What I do know that works/counts/matters are a few simple things. These are not always easy, but they are not all that complicated either.
You’ve got to find a way to love everyone. Even those assholes in your life right now who are hating on Muslims and are staunchly against helping out refugees. Don’t get me wrong, loving these people does not make them any less asshole-ish, but it makes you a better person. And everyone deserves love, even those that have a fear so deep and so big that it allows them to turn their backs on people in need. You can still let go of the toxic people in your life, but you have to love them. Love is the only way to win out over fear.
Hiding, lying, redirecting, and misleading all come from a place of fear. You have to be honest with yourself about who you are, where you come from, and where you want to be. When you invariably fuck up, you have to admit it and make amends. When you ignorantly let loose with something that lands as racists, homophobic, or some other less-than-stellar message and you realise it or get called on it and you did not mean it, it is not *that* hard to apologise and/or allow yourself to be schooled.

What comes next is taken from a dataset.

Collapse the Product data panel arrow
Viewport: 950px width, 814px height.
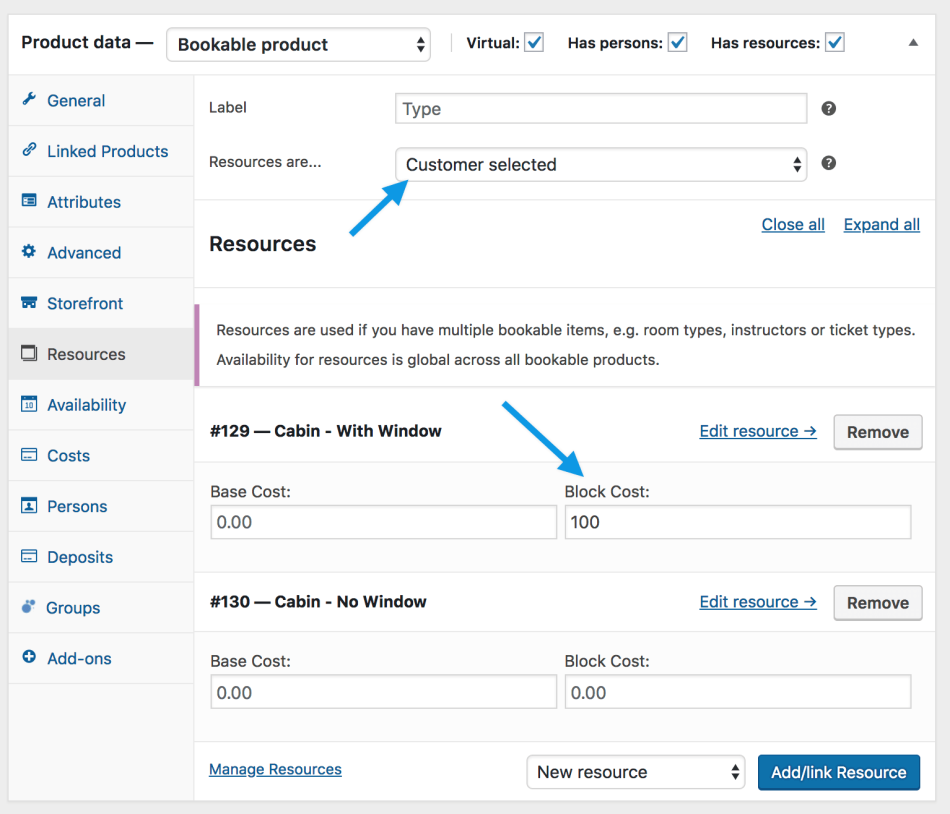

Be honest with your kids. We all want life to be rainbows and kittens and to shelter our children from the harshness of reality, but some of us do not live that kind of privilege. Some of us have children who nobody else is trying to shelter from the bullshit out there. You have to be real and from a really early age. While most parents might be having conversations about race with their children that are the same age, I lay odds 10 to 1 that the conversations I am having with my children are not as love and light or Sesame Street-friendly as many others’. I do not like it, but I am not going to try and make things sounds better than they are.
Be An Example:
Our children are ALWAYS watching and listening to us, even when we would swear a thousand times that they are not. Do not laugh at the racist jokes that Uncle Joe always tells at family gatherings (they’re not funny anyways) — a simple “that’s really insensitive/racist” and moving to another room will do it. I have found that a simple “excuse you” or “I do not know what you mean” goes a long way with a lot of people for many ignorant and hateful things that come out of their mouths. Comment on or point out sexist (et al) things in the shows and YouTube videos that we and our children consume daily.
Do NOT be afraid to point out differences. We are all so incredibly different (and yet so similar) and that is exactly what makes us all amazing. “That man has very dark skin!” is not something to shush your toddler about — “Yes, he sure does!” is a proper response. “That lady is very large/fat!” — “She is bigger than you, huh!”. “The girl I met on the playground has two mommies; I don’t have two mommies.” — “No, you don’t; our family is made of two daddies/one mommy and one daddy/whatever, because there are lots of different families out there”. And so on. Little kids have no filter or reason (unless given one) to think that pointing out skin colours, genders, body shape/size, family structures, etc., different than their own is wrong or something to be ashamed of.
If you find that you and your children are living in a neighbourhood/city that is predominately one race, religion, whatever, and you feel like exposure to other living beings that do not look like you or do everything similar to you is important, there is an entire world of children’s literature and shows that explore all the differences in people and for most people, at least occasionally, it’s also not too difficult to shop, eat, go to church, visit libraries or parks, and attend public events in neighbourhoods/cities outside of your own.
And remember that you do not know someone else’s story, you can not know it unless they share it with you — assuming you know what is going on is of no benefit to anyone, especially when generalisations creep in. If your children ask you why about some thing/one and you do not know why, it is completely okay to admit that you do not know and, only if appropriate, offer ways to find out the reason(s).
I do not have all the answers, but I know that the principles I live by up above have helped me along way in being a good person, partner, parent, and ally.